* Dataset content

>>>>

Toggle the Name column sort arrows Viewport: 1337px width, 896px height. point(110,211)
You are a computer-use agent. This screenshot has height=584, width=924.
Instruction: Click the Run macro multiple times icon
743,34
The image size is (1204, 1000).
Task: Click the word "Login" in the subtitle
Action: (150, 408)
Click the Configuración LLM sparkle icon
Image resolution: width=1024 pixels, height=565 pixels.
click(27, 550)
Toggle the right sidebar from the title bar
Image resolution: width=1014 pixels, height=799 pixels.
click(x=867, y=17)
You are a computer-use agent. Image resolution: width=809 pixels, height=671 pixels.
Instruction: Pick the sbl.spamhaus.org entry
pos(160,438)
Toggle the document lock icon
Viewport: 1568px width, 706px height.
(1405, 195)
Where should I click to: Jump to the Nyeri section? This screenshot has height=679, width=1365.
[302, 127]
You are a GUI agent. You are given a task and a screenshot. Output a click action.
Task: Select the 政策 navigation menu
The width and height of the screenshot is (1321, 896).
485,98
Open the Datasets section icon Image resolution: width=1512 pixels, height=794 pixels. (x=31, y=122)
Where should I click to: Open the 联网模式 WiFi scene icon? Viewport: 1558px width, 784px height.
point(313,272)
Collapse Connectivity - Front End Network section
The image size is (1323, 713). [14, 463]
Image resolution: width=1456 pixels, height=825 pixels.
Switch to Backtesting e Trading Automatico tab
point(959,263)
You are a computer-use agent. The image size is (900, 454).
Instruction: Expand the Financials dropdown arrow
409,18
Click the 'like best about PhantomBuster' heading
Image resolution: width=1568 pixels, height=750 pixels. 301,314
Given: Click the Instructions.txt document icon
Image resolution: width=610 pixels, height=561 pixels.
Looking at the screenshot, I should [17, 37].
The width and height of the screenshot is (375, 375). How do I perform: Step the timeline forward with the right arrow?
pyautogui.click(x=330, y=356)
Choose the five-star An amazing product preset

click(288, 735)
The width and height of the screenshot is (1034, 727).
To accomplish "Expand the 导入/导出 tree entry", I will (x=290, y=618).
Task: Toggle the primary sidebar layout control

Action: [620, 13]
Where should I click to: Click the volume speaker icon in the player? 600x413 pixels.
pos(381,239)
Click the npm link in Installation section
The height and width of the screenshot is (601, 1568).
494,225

<<<<

* Do this
Rewrite the records above as a Markdown table with two columns, Row and Line. Put each non-blank line in order in the Line column and its number in the Row column.

* Solution to this exercise
| Row | Line |
|---|---|
| 1 | Toggle the Name column sort arrows Viewport: 1337px width, 896px height. point(110,211) |
| 2 | You are a computer-use agent. This screenshot has height=584, width=924. |
| 3 | Instruction: Click the Run macro multiple times icon |
| 4 | 743,34 |
| 5 | The image size is (1204, 1000). |
| 6 | Task: Click the word "Login" in the subtitle |
| 7 | Action: (150, 408) |
| 8 | Click the Configuración LLM sparkle icon |
| 9 | Image resolution: width=1024 pixels, height=565 pixels. |
| 10 | click(27, 550) |
| 11 | Toggle the right sidebar from the title bar |
| 12 | Image resolution: width=1014 pixels, height=799 pixels. |
| 13 | click(x=867, y=17) |
| 14 | You are a computer-use agent. Image resolution: width=809 pixels, height=671 pixels. |
| 15 | Instruction: Pick the sbl.spamhaus.org entry |
| 16 | pos(160,438) |
| 17 | Toggle the document lock icon |
| 18 | Viewport: 1568px width, 706px height. |
| 19 | (1405, 195) |
| 20 | Where should I click to: Jump to the Nyeri section? This screenshot has height=679, width=1365. |
| 21 | [302, 127] |
| 22 | You are a GUI agent. You are given a task and a screenshot. Output a click action. |
| 23 | Task: Select the 政策 navigation menu |
| 24 | The width and height of the screenshot is (1321, 896). |
| 25 | 485,98 |
| 26 | Open the Datasets section icon Image resolution: width=1512 pixels, height=794 pixels. (x=31, y=122) |
| 27 | Where should I click to: Open the 联网模式 WiFi scene icon? Viewport: 1558px width, 784px height. |
| 28 | point(313,272) |
| 29 | Collapse Connectivity - Front End Network section |
| 30 | The image size is (1323, 713). [14, 463] |
| 31 | Image resolution: width=1456 pixels, height=825 pixels. |
| 32 | Switch to Backtesting e Trading Automatico tab |
| 33 | point(959,263) |
| 34 | You are a computer-use agent. The image size is (900, 454). |
| 35 | Instruction: Expand the Financials dropdown arrow |
| 36 | 409,18 |
| 37 | Click the 'like best about PhantomBuster' heading |
| 38 | Image resolution: width=1568 pixels, height=750 pixels. 301,314 |
| 39 | Given: Click the Instructions.txt document icon |
| 40 | Image resolution: width=610 pixels, height=561 pixels. |
| 41 | Looking at the screenshot, I should [17, 37]. |
| 42 | The width and height of the screenshot is (375, 375). How do I perform: Step the timeline forward with the right arrow? |
| 43 | pyautogui.click(x=330, y=356) |
| 44 | Choose the five-star An amazing product preset |
| 45 | click(288, 735) |
| 46 | The width and height of the screenshot is (1034, 727). |
| 47 | To accomplish "Expand the 导入/导出 tree entry", I will (x=290, y=618). |
| 48 | Task: Toggle the primary sidebar layout control |
| 49 | Action: [620, 13] |
| 50 | Where should I click to: Click the volume speaker icon in the player? 600x413 pixels. |
| 51 | pos(381,239) |
| 52 | Click the npm link in Installation section |
| 53 | The height and width of the screenshot is (601, 1568). |
| 54 | 494,225 |